SET TASKS
1. In the TraceMyPods architecture guide, which instance type is recommended for the standard node group?
2. Carry on the TraceMyPods architecture guide from its last line, keeping its structure and technical tone.

>> Start SOURCE EXCERPT

TraceMyPods - DevOps & Cloud Architecture Guide
Table of Contents
- Infrastructure Overview
- AWS Resources
- Kubernetes Architecture
- CI/CD Pipeline
- Observability Stack
- Security Considerations
- Scaling Strategy
- Disaster Recovery
- Cost Optimization
- Operational Procedures
Infrastructure Overview
TraceMyPods is a production-grade AI platform deployed on AWS EKS with GPU-powered nodes. The architecture follows cloud-native principles with microservices, service mesh, and comprehensive observability.
Key Components:
Internet
│
▼
Route 53 DNS
│
▼
AWS Application Load Balancer
│
▼
Istio Ingress Gateway
│
┌───────────┴───────────┐
│ │
▼ ▼
AI Frontend Service TraceMyPods Paid Service
│ │
▼ ▼
┌─────────────────────┐ ┌─────────────────────┐
│ │ │ │
▼ ▼ ▼ ▼
askapi Service tokenapi Service Other API Services
│ │ │
└─────────┬───────────┘ │
│ │
▼ ▼
Redis Cache <───────────────────> MongoDB
│
▼
┌─────────────────────┐
│ │
▼ ▼
TinyLlama (GPU Node) Mistral (GPU Node)AWS Resources
EKS Cluster Configuration
The application runs on an AWS EKS cluster with two node groups:
-
Standard Node Group:
- Instance type: t3.large (recommended)

>> End SOURCE EXCERPT
>> Start GIVEN INFORMATION

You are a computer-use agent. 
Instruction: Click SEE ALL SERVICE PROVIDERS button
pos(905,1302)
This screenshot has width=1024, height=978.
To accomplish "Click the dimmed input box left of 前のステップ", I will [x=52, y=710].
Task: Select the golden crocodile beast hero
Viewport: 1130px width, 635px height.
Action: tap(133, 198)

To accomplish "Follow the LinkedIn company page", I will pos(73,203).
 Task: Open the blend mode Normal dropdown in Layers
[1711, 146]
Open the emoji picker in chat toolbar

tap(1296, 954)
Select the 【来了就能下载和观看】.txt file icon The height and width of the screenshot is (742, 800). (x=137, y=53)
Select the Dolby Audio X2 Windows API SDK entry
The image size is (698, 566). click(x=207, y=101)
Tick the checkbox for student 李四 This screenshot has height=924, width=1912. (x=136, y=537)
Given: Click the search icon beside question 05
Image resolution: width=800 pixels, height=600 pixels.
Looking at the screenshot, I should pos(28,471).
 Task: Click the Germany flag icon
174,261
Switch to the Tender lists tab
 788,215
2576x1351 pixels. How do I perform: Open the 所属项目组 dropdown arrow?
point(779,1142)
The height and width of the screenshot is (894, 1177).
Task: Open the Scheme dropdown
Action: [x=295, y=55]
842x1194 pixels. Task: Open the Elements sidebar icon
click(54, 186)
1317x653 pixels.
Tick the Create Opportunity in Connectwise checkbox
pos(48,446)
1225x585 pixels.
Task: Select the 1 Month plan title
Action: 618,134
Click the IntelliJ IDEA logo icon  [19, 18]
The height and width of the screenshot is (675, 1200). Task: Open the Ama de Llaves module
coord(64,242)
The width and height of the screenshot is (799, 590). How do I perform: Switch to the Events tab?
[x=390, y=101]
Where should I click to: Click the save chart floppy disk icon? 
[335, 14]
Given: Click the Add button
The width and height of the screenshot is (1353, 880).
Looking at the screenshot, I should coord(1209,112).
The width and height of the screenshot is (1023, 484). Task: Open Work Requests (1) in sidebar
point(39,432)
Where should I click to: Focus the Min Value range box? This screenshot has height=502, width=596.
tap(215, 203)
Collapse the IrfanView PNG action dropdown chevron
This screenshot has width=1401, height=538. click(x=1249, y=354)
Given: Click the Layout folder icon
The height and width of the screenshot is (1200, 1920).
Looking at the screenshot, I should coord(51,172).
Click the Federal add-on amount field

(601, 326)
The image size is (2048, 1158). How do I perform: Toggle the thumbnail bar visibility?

>> End GIVEN INFORMATION

RESULTS FOR EACH TASK
1. t3.large

2.
- Min/Max nodes: 2/5
- Auto-scaling enabled
- Used for: Frontend, backend APIs, Redis, monitoring
-
GPU Node Group:
- Instance type: g4dn.xlarge (NVIDIA T4 GPU)
- Min/Max nodes: 1/3
- Auto-scaling enabled with longer cooldown periods
- Used for: AI model inference (TinyLlama, Mistral)
- Node taints:
gpu=true:NoSchedule
Networking
- VPC: Dedicated VPC with public and private subnets
- ALB: Application Load Balancer with TLS termination
- Route 53: DNS management for domain routing
- Security Groups:
- EKS control plane: 443 inbound from worker nodes
- Worker nodes: Allow cluster internal communication
- ALB: 80/443 inbound from internet
Storage
- EBS: For Redis persistent storage via StorageClass
- S3: For model artifacts and backups (optional)
Kubernetes Architecture
Namespace Structure
ai-assistant/
├── frontend/
│ └── ai-frontend deployment & service
├── backend/
│ ├── tracemypods-paid deployment & service
│ ├── askapi, tokenapi, orderapi, etc.
│ └── redis deployment & service with PVC
├── ai-models/
│ ├── ollama-tinyllama deployment & service
│ └── ollama-mistral deployment & service
└── monitoring/
├── prometheus, grafana, loki
├── jaeger, kiali
└── service monitorsService Mesh (Istio)
- Gateway: Routes external traffic to internal services
- VirtualService: Path-based routing (/api → backend, / → frontend)
- mTLS: Enabled for service-to-service communication
- Traffic Management: Supports canary deployments and A/B testing
Resource Management
-
Resource Requests/Limits:
- Frontend: 100m/200m CPU, 256Mi/512Mi memory
- Backend APIs: 200m/500m CPU, 512Mi/1Gi memory
- Redis: 100m/200m CPU, 512Mi/1Gi memory
- AI Models: 500m/2000m CPU, 2Gi/4Gi memory, 1 GPU
-
HPA (Horizontal Pod Autoscaler):
- Frontend: Scale based on CPU utilization (target: 70%)
- Backend: Scale based on CPU utilization (target: 70%)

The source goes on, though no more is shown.